# Problem statement
Copy, word for word, each line of the data below from the first through the line containing "Notícias (49, 481)", and stop there.

# Supplied records

........

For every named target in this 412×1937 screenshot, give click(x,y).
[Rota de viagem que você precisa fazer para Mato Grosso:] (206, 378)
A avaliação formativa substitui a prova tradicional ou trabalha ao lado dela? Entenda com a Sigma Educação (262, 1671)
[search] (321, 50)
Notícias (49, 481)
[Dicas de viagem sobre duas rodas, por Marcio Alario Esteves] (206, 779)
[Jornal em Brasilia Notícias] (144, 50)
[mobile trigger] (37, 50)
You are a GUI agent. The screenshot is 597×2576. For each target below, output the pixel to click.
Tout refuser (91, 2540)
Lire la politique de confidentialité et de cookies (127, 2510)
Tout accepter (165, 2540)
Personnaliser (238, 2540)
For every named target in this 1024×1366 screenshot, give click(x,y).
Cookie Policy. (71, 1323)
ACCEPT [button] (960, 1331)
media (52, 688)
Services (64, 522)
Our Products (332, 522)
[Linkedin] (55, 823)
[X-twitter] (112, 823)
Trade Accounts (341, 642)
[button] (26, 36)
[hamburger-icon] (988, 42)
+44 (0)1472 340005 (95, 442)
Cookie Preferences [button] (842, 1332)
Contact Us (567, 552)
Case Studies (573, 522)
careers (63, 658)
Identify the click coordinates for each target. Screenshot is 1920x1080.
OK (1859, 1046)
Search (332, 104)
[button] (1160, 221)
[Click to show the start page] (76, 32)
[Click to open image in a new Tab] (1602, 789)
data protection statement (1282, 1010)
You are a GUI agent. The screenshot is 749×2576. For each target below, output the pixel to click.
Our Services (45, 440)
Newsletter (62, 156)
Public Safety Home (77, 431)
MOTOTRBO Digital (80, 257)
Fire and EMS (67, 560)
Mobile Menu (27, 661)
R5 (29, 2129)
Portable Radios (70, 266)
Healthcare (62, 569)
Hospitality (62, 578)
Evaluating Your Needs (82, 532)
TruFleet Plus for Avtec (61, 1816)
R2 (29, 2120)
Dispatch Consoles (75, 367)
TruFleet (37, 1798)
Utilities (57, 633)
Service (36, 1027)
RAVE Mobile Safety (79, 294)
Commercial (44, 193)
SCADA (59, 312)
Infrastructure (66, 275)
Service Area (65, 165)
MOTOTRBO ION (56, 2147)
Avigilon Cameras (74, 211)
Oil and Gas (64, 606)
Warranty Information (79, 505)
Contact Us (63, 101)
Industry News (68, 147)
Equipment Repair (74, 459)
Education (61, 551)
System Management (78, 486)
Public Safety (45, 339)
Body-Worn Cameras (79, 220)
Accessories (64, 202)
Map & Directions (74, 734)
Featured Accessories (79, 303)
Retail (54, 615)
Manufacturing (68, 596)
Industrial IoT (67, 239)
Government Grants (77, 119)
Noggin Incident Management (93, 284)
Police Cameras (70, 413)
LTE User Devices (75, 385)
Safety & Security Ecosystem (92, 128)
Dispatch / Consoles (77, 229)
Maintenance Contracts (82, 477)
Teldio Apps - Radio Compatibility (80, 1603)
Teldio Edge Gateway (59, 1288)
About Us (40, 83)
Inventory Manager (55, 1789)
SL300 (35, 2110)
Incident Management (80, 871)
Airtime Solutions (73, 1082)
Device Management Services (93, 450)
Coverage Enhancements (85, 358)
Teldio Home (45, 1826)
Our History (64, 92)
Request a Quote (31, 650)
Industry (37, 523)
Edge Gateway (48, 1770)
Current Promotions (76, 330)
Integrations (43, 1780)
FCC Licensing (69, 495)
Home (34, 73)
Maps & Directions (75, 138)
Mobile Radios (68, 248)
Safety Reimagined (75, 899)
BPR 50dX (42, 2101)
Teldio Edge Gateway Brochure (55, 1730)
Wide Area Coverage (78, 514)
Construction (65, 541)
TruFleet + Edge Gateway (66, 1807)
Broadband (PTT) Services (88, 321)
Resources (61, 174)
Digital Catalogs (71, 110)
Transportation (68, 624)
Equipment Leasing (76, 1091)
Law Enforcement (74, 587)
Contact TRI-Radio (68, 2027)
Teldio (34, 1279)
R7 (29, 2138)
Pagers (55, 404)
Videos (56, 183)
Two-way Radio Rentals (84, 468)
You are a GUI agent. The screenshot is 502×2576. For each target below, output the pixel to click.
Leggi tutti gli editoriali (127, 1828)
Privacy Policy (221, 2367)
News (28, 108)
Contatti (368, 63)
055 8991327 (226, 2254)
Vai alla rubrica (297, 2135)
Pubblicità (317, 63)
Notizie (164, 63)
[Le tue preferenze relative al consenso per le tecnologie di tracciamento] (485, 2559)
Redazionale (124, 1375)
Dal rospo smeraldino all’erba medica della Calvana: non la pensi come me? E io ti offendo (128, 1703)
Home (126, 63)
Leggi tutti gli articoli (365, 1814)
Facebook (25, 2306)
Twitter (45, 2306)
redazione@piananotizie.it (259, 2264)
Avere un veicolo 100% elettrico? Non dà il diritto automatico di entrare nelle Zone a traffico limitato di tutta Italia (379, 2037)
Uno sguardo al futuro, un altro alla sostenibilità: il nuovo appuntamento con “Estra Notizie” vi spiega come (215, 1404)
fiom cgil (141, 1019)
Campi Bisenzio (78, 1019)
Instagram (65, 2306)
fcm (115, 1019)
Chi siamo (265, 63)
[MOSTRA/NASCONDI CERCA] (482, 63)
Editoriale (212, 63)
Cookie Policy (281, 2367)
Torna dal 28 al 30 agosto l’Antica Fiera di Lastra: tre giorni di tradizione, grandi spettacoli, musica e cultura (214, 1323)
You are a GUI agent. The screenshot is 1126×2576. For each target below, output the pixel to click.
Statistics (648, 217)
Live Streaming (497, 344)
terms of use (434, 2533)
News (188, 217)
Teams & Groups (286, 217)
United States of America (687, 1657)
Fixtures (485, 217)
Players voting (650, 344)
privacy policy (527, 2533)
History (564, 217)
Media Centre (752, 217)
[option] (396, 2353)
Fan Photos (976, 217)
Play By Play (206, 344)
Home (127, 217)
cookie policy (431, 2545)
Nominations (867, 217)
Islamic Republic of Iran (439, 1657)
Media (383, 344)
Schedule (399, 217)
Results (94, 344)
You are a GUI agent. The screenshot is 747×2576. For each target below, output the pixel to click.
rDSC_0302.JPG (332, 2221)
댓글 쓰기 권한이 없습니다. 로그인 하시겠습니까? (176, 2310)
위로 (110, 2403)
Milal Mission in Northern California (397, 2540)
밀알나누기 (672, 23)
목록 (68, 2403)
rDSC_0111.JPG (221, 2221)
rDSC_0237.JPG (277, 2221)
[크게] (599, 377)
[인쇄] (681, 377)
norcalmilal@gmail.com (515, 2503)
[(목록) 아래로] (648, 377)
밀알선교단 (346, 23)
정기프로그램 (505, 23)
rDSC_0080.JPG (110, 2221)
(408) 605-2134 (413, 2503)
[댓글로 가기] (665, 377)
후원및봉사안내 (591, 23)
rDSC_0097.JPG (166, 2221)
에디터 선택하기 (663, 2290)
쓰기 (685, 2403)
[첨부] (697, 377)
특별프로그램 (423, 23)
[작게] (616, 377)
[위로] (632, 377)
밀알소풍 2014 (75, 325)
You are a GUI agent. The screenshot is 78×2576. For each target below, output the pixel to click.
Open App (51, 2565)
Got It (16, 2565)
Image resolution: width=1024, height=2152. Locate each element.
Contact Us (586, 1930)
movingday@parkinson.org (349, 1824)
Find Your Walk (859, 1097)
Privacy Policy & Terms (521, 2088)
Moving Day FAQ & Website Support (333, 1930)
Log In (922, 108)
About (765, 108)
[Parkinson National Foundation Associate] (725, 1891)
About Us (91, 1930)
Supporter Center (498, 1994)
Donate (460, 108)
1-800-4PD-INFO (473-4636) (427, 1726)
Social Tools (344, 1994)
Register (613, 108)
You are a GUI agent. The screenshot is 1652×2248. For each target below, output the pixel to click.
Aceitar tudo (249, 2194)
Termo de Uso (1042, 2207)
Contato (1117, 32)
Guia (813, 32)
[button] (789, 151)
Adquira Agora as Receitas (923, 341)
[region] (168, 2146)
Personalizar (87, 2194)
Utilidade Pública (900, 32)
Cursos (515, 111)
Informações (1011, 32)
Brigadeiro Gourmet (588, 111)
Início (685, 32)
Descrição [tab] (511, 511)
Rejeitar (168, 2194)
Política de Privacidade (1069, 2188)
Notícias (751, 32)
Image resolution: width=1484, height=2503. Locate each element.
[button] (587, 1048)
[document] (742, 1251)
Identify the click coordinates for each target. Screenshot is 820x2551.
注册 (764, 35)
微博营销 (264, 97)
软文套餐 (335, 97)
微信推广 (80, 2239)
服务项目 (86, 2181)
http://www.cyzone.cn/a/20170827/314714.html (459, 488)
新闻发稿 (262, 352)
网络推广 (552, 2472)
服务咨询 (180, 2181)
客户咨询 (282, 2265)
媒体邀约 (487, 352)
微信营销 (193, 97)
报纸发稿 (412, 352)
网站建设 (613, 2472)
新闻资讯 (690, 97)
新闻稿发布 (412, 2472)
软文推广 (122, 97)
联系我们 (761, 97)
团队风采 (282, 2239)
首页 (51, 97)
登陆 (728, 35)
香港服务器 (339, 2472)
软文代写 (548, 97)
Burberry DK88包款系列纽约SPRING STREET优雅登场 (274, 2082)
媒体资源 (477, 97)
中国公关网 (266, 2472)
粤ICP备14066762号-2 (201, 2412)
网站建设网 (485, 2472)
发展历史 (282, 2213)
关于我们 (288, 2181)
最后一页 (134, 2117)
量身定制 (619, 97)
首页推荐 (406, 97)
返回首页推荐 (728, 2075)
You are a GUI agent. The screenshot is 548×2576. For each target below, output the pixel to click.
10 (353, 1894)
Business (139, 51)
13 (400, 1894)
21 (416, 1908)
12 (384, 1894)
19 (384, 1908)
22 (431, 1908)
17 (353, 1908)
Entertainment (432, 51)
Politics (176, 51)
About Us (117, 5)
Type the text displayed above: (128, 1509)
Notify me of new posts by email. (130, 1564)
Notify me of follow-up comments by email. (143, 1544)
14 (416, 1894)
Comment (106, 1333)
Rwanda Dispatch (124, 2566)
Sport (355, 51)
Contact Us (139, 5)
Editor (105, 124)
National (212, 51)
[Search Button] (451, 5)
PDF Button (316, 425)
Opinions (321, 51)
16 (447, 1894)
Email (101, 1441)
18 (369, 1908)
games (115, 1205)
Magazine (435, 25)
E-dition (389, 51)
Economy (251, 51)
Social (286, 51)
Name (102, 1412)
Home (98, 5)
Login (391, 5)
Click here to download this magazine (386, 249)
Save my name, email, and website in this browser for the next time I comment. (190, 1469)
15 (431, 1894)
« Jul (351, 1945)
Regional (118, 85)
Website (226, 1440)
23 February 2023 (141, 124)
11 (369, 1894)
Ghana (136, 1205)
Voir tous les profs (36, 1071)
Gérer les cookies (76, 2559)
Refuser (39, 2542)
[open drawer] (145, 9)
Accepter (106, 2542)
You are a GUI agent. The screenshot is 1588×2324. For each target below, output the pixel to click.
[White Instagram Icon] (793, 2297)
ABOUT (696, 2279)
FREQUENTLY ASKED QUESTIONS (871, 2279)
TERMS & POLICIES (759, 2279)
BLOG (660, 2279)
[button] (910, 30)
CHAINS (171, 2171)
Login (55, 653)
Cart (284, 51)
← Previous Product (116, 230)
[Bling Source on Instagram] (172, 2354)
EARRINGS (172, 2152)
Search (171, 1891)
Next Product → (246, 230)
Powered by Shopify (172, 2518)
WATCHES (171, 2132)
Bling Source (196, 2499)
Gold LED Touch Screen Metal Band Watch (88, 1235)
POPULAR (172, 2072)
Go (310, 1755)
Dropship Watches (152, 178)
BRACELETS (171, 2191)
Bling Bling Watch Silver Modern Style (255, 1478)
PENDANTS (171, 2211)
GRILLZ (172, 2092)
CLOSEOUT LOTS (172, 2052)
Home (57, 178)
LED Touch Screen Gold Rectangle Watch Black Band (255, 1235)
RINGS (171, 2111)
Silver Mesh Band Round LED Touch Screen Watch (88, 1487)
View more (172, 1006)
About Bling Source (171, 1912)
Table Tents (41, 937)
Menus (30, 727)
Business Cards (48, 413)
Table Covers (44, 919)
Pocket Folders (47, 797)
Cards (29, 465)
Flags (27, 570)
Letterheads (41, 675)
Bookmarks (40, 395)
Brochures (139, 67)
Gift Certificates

........

# Solution for this problem
For every named target in this 412×1937 screenshot, give click(x,y).
[Rota de viagem que você precisa fazer para Mato Grosso:] (206, 378)
A avaliação formativa substitui a prova tradicional ou trabalha ao lado dela? Entenda com a Sigma Educação (262, 1671)
[search] (321, 50)
Notícias (49, 481)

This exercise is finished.